Aside: Fantino once compared legalizing weed to legalizing murder. It's clear from the linked article that he feels differently now, just two years later...because weed will now be legal, see. He's clearly one of those Conservative types who believes that anything illegal is bad, by definition. Me, I feel very differently on this: many legal things are VERY bad, and more than a few illegal things aren't bad at all.
If you dare to ask yourself why pot is illegal, and actually research your question, you will discover very very quickly that pot is illegal because Big Pharma likes it that way. Gotta protect those profits. Gotta buy politicians to make sure they protect those profits.
And if you wonder, like me, why the United States shrugs its shoulders and sighs every time somebody exercises their Constitutional right to shoot up a church or a kindergarten or a movie theater or a country music festival or a...or a...or a...behold your answer: the National Rifle Association pays politicians not to give a shit.
Problem after problem, ripped up solution after ripped up solution, the allure of money in great quantities is holding humanity back. Every special interest is in there fighting to be preserved...and paying off whomever they must in the process.

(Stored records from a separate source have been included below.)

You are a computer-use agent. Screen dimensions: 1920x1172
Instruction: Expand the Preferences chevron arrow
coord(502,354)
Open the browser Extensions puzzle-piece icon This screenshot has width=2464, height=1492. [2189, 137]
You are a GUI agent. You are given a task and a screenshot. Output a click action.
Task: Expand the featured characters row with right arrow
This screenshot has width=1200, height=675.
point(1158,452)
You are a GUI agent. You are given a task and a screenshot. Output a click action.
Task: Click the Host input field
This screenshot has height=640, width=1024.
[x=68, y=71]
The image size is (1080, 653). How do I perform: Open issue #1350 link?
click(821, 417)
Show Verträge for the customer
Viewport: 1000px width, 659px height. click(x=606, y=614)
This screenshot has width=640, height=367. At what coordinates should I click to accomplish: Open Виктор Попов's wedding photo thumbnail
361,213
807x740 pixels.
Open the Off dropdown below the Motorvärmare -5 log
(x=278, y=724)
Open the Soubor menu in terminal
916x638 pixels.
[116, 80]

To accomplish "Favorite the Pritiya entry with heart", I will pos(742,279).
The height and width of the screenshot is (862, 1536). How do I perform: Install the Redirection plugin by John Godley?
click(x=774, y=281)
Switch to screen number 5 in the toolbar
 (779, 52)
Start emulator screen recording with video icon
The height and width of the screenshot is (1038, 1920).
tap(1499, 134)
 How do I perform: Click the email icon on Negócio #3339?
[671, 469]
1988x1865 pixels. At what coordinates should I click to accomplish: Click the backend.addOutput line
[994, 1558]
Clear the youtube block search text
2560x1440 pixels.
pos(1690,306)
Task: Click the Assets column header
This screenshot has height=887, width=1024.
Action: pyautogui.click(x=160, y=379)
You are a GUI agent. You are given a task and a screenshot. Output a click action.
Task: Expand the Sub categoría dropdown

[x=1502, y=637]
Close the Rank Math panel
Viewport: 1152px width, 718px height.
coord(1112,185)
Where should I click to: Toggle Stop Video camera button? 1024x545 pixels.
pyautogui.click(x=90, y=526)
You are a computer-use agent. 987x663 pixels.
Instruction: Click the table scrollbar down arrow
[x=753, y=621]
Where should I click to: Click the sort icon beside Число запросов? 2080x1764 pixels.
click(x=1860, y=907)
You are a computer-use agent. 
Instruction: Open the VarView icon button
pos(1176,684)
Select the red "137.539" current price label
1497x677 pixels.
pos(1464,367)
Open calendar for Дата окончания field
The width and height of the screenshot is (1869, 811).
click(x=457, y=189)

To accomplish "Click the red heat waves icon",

What's astounding to me is that you can track every dime given to politicians. They don't even bother to keep it a secret. No shame. None. Ask how this can possibly be legal and you get a whole lot of craptrap about how vital the process of communicating information to politicians truly is. Yeah, but...I keep hearing that information longs to be free. Seems like this kind of information is rather expensive. How expensive? Make me an offer.
And sometimes it's even more blatant than here, take this money. The government (this administration in particular, but all of them are guilty) seems to award appointments to the worst possible people. The former head of Verizon is now in charge of the FCC, and from his stance on net neutrality it's crystal clear he's still on Verizon's payroll in one way or another. The head of the FDA is a former hack for Monsanto, which along with Nestlé Foods is one of the most evil corporations on the planet. This, too, is so commonplace it's virtually ignored.
I, a lowly retail peon, utterly insignificant, abide by ethical rules that are precisely the opposite of those politicians are required to respect. Something is clearly very, very wrong.